Beat the summer heat with this Cooling Summer Delight, a dessert that is not only fresh but also incredibly delicious. Based on a creation my friend enjoyed at a cafe, this dessert is a perfect blend of light sponge, creamy filling, and a zesty sauce. It's an ideal treat for those warm days when you crave something sweet yet refreshing.
Why You'll Love This:
- Flexibility in Cake Choice: Use any sponge cake you prefer or have on hand.
- Rich Creamy Filling: A smooth blend of milk, sugar, and white chocolate.
- Zesty Sauce: A unique combination of lemon and cream for that extra freshness.
- Perfect for Summer: Light, refreshing, and just the right amount of sweetness.
Recipe:
For the Cake:
- Use any sponge cake.

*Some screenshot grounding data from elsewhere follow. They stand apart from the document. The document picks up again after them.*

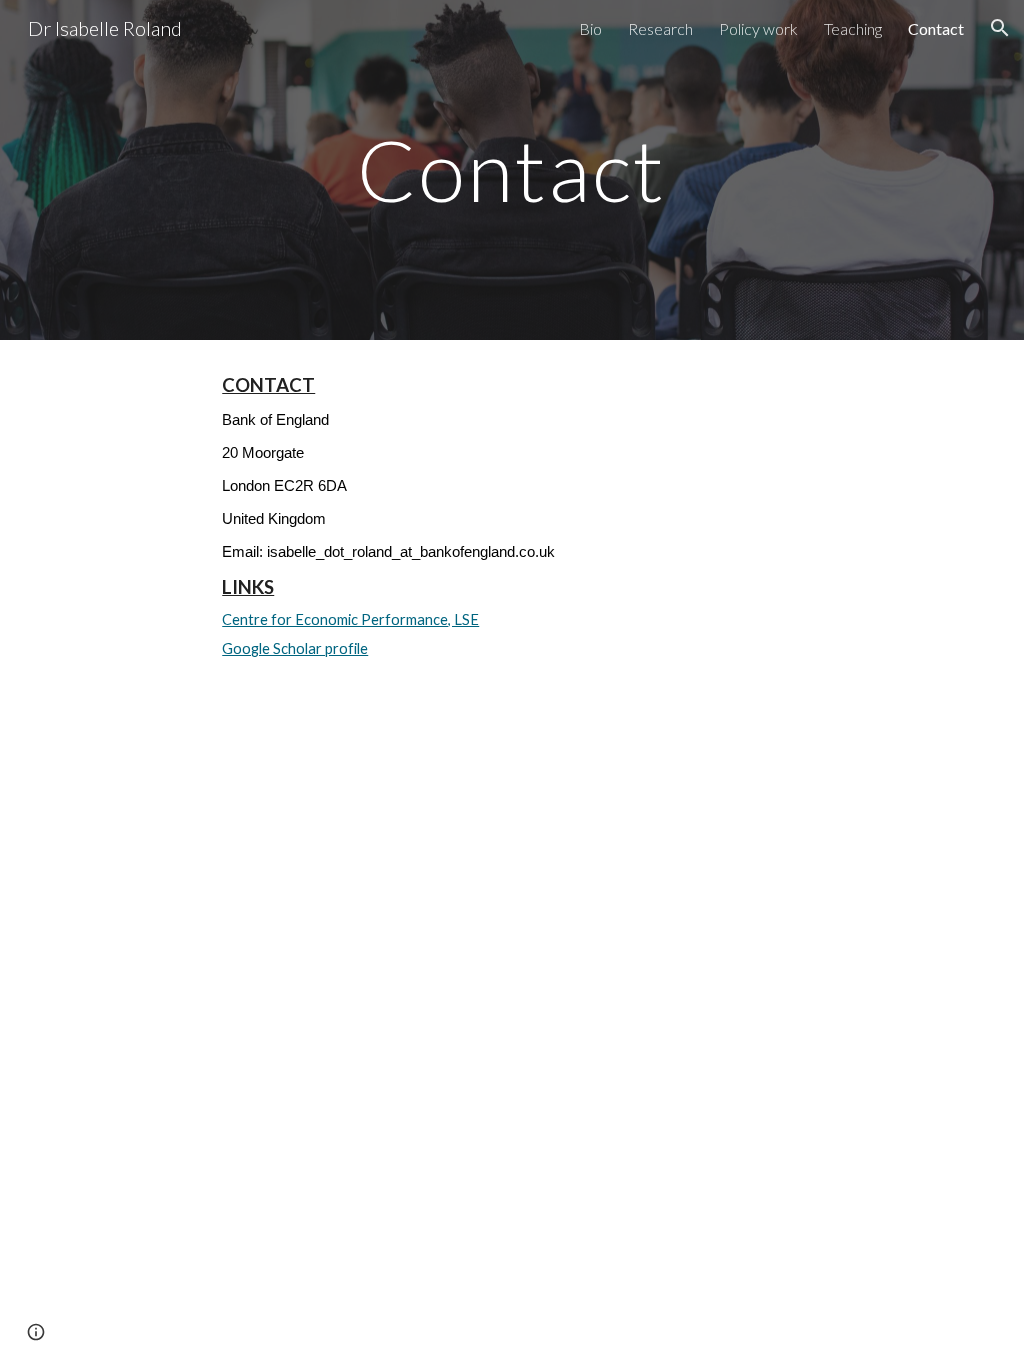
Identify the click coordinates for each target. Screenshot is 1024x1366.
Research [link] (660, 28)
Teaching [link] (853, 28)
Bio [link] (590, 28)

I used a leftover layer from a previous pandispanya cake. Victoria sponge cake also works well.
Cream Filling:
- 500ml milk
- 1/2 cup sugar (85g)
- 1 egg
- 1/2 cup cornstarch (50g)
- 1 heaping tbsp flour (25g)
- 1 packet vanilla
- 60g butter
- 60g white chocolate
Lemon Sauce:
- 300ml milk
- 200ml cream
- 12g cornstarch (1 tbsp)
- 3 tbsp sugar (40g)
- 1 tsp lemon zest
- 1 egg yolk
- Vanilla extract or vanilla
- Lemon juice
Instructions:
- Prepare Cream Filling: Mix sugar, egg, cornstarch, flour, and milk. Cook until thick, then add butter, white chocolate, and vanilla. Cool and refrigerate.
- Make Lemon Sauce: Mix milk, cream, cornstarch, lemon zest, and sugar. Cook until thickened, adding lemon juice and vanilla to taste.
- Assemble: Cut the cake into rounds. Layer cake, cream, and optional frozen raspberries. Top with another cake layer and pour over the lemon sauce. Garnish with raspberries and lemon zest.
Enjoy this Cooling Summer Delight as a perfect end to a warm day. It's a lovely blend of textures and flavors that's sure to please any palate!